(Extracted records)
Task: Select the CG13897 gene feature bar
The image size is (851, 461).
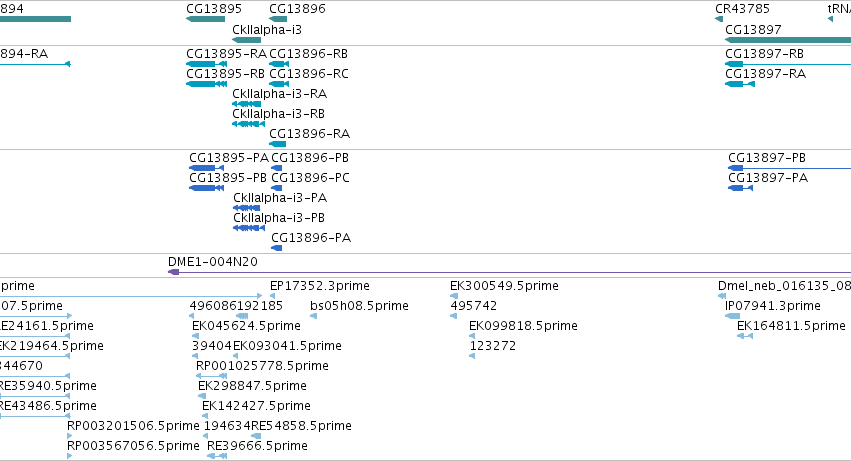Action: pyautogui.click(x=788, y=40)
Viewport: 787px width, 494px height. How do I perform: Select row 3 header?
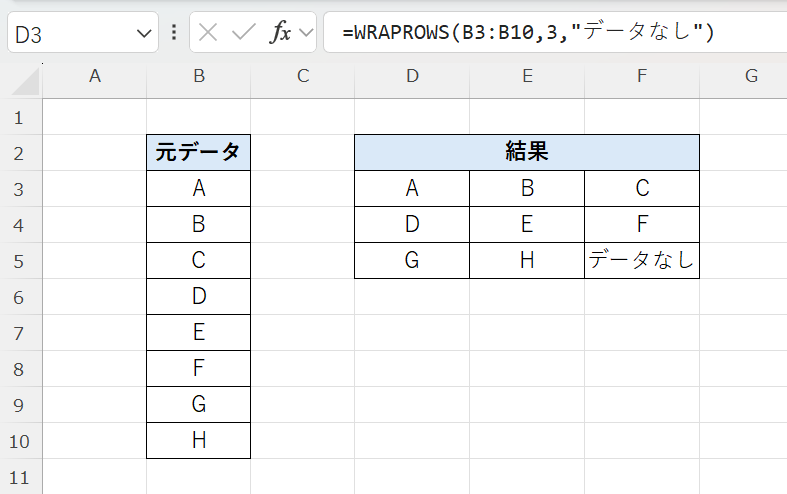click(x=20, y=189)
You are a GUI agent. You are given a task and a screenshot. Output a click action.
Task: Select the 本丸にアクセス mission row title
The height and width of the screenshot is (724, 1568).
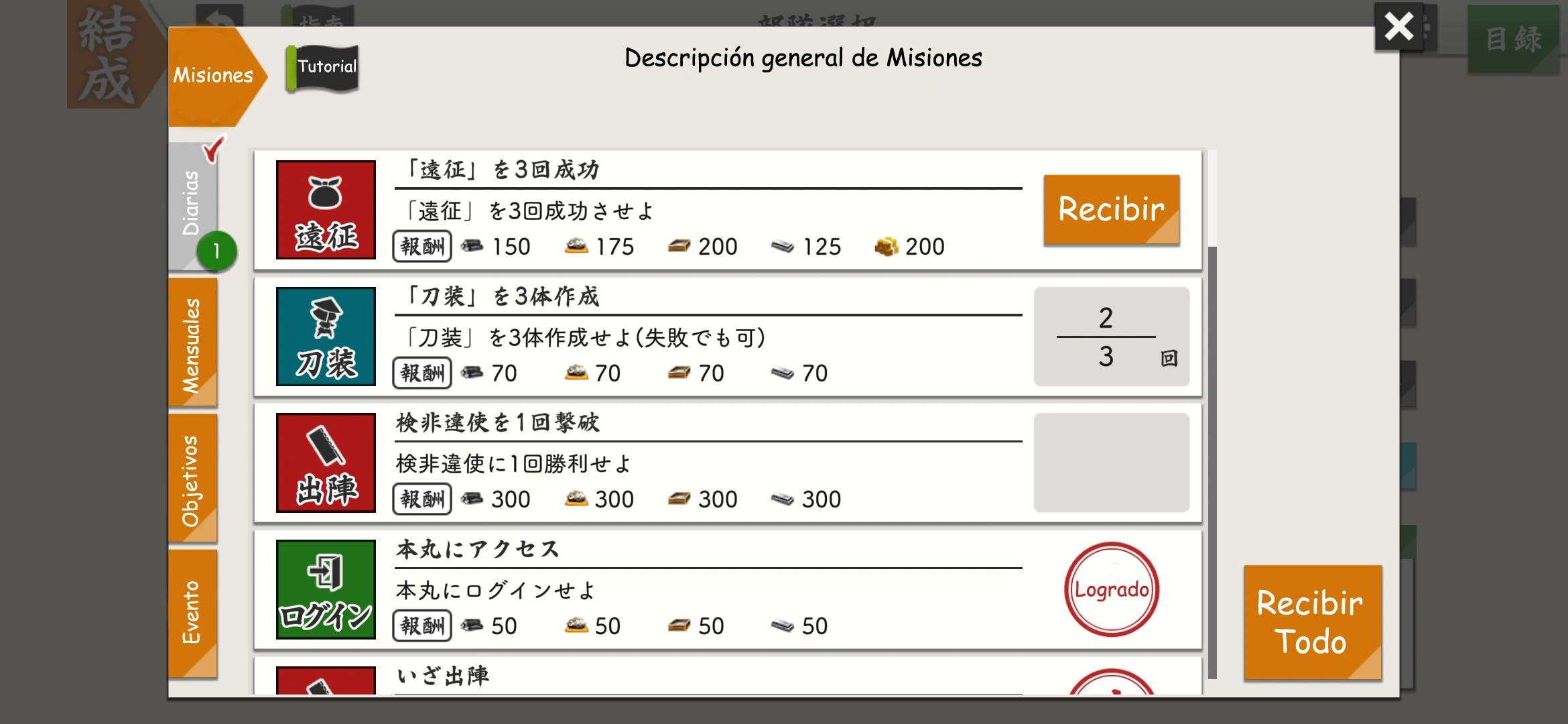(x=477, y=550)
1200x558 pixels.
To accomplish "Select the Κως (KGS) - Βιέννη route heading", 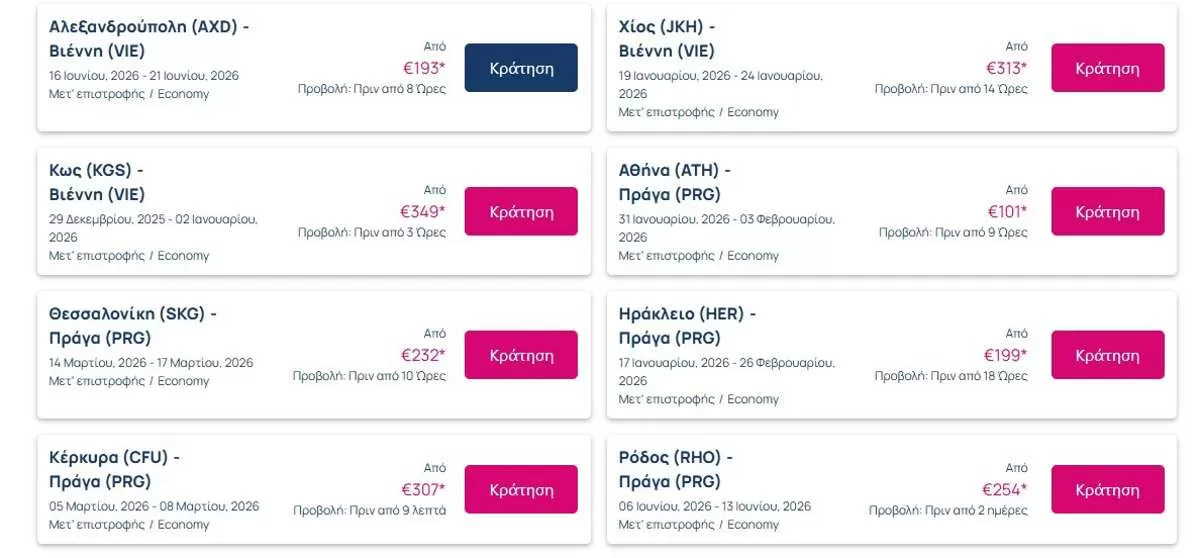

__Problem to solve__: Look back at the data above, then output exactly the lines from the line holding "Viewport: 787px width, 494px" up to and including the line holding "Task: Select the 本丸にアクセス mission row title". Leave out the pictures.

__Exercise solution__:
Viewport: 787px width, 494px height. How do I perform: Select row 3 header?
click(x=20, y=189)
You are a GUI agent. You are given a task and a screenshot. Output a click action.
Task: Select the 本丸にアクセス mission row title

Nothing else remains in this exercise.